Researching your competitors is an essential part of ranking a website or a blog. By carrying out rigorous analysis of your competitors, you can see what they do right – and seek to emulate it – and also what they do wrong, which you can improve upon. In the fullness of time, these are the competitors you’re hoping to match and then surpass. So their efforts offer a road map to your success.

One vital element of this analysis, though, is evaluating the relevance of the competitor to your efforts. They may share a niche with you, but do they have the same end goals and the same audience? If you run a site that deals with casino slots reviews, a site that talks about sports betting shares your niche, but not your specific aims, so you need to take that into account. The more points of relevance you share with a competitor site, the more valuable the information you can gain from researching them.

2. REACH

If you are trying to rank a site or a blog, then emulating and surpassing your competitors is always going to be a goal. However, one caveat to this is the question of reach. Reach represents the difference between the question of whether you should do what a competitor is doing and whether you can do what they do. 

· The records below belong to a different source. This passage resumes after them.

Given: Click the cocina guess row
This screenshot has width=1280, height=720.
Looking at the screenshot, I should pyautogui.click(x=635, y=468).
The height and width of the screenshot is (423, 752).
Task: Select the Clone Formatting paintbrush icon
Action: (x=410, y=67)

This is important because it is going to help you prioritise what you do with your site. You may look at the leading site in your niche and see that they have a daily vlog or a podcast that gets thousands of hits. They may only be able to do this because they have been in the game for a decade or longer, and have built a worldwide reach with the income and passive traffic that brings. 

Having a smaller reach than a competitor can be a drag on your numbers, but it does allow you initially to define yourself in a more individual way. As you build your base, your reach will increase and you can look at larger sites as your direct competition.

3. COVERAGE

When you are aiming to emulate and eventually surpass a competitor, one area in which it is essential to focus your research is the breadth of their coverage. No matter your niche, there are always different levels to how “niche” you can go – or want to go. 

If you’re running a casino blog, for example, you can be as narrow as simply reviewing new sites and games. You can go wider than that, including news about gaming laws both in your base country and further afield. You can be strictly news-based, or you can branch out into opinion, nostalgia and more. What matters, from a competitor research point of view, is that you compare yourself with other sites that have the same purview as you do. 

A site that deals purely with reviews of slot games, for example, is not going to benefit much from analysing a competitor that posts five times a day with news from Las Vegas, analysis of new laws in Peru, and op-eds about crypto casinos, so tailor your research to fit sites that are similar to yours.

4. MEDIA

Matching and beating a competitor is always going to involve confronting them on their own patch, and this is something you’ll need to bear in mind when researching what makes them successful. As often as not, you’ll find that the biggest hitters in your niche are as successful as they are because they have managed to build a multi-layer approach to promotion. 

Depending on your area of expertise, your competitors might have the ability to advertise on TV, on billboards or in print. They may work solely online, or have a brick-and-mortar presence. Knowing what has gone into making them successful is essential, whether you want to learn from them or surpass them. 

If you can’t match them on advertising outlay and breadth of media penetration, then you need to think about where you can catch up. Free or cheap publicity sources, like social media, become all the more important – and you can learn from your competitors here, too, but remember to find something special that makes you stand out, or you’ll get lost in the mix.